» **Work item**
From the entries below, pull out each line where "computer" appears.
= Beginning of Section =
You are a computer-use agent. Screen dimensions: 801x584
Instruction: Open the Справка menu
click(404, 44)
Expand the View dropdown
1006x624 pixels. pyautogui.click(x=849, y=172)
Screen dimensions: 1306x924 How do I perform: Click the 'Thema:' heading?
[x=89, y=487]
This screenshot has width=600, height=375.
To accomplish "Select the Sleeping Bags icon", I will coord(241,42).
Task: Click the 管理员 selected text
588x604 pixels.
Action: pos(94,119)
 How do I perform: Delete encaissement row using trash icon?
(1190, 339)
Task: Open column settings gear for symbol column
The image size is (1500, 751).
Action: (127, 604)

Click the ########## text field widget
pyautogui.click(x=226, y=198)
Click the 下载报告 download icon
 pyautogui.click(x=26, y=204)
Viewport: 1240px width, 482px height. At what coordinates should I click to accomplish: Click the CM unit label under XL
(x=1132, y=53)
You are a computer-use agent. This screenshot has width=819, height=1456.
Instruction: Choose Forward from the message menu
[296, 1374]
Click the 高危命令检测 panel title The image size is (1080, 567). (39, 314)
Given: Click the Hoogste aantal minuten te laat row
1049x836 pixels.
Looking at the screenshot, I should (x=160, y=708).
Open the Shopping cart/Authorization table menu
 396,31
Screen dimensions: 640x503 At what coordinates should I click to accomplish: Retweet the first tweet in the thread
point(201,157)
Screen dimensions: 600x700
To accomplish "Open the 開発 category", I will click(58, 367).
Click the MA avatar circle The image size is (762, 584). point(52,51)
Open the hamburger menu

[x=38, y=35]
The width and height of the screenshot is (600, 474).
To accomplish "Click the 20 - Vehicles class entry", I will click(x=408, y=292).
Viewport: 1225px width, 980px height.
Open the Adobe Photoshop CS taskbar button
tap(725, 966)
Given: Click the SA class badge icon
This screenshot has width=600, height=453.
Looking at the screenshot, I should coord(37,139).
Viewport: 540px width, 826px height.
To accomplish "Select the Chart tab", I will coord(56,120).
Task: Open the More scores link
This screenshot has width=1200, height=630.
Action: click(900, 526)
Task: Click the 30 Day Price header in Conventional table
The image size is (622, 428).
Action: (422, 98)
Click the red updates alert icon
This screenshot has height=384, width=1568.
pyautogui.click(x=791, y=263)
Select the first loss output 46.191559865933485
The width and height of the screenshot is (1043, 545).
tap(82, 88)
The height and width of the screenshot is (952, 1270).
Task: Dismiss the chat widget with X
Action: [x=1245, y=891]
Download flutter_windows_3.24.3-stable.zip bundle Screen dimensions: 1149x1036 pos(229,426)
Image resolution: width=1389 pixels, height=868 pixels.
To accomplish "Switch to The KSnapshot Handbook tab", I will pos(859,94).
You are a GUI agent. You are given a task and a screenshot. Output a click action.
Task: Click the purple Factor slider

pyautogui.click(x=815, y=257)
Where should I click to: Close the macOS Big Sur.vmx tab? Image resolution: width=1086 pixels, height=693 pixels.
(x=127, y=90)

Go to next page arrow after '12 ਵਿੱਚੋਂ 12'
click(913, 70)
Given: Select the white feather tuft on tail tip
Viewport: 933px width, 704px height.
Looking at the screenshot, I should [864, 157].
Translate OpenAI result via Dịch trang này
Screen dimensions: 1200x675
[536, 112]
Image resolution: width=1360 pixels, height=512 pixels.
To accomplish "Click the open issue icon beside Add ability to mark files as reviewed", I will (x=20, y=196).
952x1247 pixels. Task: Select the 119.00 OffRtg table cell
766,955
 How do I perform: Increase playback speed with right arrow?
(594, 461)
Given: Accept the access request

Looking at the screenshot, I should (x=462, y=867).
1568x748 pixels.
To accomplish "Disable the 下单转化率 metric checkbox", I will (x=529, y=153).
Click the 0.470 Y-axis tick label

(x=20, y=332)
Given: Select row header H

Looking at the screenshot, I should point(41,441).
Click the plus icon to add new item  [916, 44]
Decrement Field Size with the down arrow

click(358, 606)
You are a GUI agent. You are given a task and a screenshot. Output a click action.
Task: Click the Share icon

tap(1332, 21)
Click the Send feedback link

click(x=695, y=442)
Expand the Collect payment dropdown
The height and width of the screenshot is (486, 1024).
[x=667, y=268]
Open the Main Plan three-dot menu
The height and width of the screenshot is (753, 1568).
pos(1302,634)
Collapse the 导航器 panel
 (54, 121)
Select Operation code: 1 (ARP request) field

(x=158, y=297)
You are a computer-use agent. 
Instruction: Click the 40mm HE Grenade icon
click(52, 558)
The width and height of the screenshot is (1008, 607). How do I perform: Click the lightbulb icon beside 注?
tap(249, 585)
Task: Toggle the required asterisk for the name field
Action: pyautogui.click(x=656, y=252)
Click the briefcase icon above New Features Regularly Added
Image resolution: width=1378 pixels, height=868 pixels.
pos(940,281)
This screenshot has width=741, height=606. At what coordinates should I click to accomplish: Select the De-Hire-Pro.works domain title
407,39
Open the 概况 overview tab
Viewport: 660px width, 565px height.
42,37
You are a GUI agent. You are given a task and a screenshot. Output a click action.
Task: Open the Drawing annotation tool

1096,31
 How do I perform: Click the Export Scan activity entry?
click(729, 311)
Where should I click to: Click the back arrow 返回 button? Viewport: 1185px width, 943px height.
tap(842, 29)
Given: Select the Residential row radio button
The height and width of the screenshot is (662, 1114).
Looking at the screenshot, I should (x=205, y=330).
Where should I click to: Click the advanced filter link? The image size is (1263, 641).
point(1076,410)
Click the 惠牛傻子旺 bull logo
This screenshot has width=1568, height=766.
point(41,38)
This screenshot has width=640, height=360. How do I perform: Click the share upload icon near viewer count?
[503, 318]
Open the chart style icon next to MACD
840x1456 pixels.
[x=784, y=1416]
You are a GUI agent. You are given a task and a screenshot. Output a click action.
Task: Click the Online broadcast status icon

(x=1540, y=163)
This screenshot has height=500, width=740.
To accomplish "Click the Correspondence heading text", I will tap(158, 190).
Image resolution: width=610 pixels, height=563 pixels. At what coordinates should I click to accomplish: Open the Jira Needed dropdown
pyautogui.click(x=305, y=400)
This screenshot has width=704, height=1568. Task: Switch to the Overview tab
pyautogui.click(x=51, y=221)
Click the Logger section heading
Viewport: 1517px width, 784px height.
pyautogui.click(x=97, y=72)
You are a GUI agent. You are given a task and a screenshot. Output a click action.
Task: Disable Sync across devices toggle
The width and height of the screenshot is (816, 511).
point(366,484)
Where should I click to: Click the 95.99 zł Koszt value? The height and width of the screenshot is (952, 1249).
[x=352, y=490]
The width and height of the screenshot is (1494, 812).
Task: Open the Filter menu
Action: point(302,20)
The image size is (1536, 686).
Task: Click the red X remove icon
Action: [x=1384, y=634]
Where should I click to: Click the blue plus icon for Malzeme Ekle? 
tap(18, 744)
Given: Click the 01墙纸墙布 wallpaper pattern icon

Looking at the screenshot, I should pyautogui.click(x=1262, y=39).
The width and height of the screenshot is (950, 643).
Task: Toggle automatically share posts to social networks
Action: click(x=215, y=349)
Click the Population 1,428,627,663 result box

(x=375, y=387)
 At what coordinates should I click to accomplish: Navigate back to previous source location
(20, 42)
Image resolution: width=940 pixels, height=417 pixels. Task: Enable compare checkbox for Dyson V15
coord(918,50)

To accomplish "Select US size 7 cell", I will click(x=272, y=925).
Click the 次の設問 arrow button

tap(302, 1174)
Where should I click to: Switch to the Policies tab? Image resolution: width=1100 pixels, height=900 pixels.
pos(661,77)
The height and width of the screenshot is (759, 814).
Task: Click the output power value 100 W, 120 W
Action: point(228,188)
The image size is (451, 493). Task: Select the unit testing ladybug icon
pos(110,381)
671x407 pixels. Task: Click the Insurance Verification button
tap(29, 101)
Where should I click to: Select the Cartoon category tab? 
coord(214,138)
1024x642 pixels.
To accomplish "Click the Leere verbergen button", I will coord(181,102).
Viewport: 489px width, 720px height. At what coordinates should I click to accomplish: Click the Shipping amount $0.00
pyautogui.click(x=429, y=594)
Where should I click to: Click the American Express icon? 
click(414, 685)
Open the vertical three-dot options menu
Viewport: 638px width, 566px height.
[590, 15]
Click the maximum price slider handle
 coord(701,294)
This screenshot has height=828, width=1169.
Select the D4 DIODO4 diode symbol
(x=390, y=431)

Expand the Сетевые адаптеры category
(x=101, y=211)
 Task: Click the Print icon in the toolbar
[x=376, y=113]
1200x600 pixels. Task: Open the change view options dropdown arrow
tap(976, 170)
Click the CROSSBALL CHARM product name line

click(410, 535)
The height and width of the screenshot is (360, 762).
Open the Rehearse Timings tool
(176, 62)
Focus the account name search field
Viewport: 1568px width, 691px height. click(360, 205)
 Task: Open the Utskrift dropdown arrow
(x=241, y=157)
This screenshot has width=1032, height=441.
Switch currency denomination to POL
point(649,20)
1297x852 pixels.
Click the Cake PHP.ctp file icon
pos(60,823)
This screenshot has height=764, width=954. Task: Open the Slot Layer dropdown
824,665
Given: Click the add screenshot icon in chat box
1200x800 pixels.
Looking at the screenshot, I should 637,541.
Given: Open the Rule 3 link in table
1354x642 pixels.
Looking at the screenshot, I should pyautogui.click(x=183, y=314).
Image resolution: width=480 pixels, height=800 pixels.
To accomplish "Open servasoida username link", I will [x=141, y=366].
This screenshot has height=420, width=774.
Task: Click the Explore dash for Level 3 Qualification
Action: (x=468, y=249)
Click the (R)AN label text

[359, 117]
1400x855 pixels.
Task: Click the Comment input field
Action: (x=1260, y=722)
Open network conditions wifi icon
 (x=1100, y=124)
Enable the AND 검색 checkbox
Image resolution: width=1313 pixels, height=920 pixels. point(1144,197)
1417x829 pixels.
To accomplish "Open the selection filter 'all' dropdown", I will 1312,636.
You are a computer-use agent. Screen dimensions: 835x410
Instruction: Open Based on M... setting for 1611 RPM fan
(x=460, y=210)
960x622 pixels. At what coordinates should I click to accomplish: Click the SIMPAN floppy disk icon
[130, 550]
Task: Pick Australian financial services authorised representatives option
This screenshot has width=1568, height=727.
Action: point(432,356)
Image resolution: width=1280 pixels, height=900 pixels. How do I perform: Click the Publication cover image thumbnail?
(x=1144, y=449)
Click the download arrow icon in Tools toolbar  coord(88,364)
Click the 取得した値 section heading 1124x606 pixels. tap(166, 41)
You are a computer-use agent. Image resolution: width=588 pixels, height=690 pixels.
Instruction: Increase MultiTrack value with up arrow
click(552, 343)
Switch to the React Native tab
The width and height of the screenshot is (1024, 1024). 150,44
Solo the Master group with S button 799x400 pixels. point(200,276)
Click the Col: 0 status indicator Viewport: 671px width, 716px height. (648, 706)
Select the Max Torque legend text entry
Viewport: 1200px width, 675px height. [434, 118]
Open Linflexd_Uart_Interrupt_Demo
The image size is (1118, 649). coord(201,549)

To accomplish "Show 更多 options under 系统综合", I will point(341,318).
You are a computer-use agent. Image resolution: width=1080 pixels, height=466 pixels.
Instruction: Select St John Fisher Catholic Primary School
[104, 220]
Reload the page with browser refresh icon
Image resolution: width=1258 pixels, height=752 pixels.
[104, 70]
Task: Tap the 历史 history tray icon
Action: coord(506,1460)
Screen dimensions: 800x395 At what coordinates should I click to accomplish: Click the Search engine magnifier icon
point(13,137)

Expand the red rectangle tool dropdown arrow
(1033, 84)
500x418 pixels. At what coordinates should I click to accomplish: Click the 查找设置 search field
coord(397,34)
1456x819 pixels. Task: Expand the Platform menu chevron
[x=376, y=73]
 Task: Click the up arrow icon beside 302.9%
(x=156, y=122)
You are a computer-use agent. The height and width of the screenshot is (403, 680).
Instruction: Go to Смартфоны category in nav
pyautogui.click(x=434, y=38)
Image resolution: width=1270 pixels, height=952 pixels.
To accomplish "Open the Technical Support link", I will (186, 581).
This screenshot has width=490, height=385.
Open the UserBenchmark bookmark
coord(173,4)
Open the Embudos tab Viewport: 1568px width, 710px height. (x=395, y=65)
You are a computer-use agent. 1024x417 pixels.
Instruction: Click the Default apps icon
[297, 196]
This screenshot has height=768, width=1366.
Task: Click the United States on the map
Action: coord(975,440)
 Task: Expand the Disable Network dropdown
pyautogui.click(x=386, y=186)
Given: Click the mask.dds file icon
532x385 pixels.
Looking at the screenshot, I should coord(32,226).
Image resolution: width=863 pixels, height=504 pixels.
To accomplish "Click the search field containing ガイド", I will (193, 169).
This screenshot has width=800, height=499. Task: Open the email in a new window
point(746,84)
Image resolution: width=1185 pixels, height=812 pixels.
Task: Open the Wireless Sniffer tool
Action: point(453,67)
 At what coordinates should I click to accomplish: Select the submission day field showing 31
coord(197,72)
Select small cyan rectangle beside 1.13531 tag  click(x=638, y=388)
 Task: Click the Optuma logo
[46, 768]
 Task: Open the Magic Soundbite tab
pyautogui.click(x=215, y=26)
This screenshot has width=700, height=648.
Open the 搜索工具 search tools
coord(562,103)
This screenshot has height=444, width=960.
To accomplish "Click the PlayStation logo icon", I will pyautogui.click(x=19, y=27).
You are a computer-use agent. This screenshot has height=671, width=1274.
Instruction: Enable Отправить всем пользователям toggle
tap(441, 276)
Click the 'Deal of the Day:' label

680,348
= End of Section =
» **Response area**
You are a computer-use agent. Screen dimensions: 801x584
You are a computer-use agent. This screenshot has width=819, height=1456.
You are a computer-use agent. 
You are a computer-use agent. Screen dimensions: 835x410
You are a computer-use agent. Image resolution: width=588 pixels, height=690 pixels.
You are a computer-use agent. Image resolution: width=1080 pixels, height=466 pixels.
You are a computer-use agent. The height and width of the screenshot is (403, 680).
You are a computer-use agent. 1024x417 pixels.
You are a computer-use agent. This screenshot has height=671, width=1274.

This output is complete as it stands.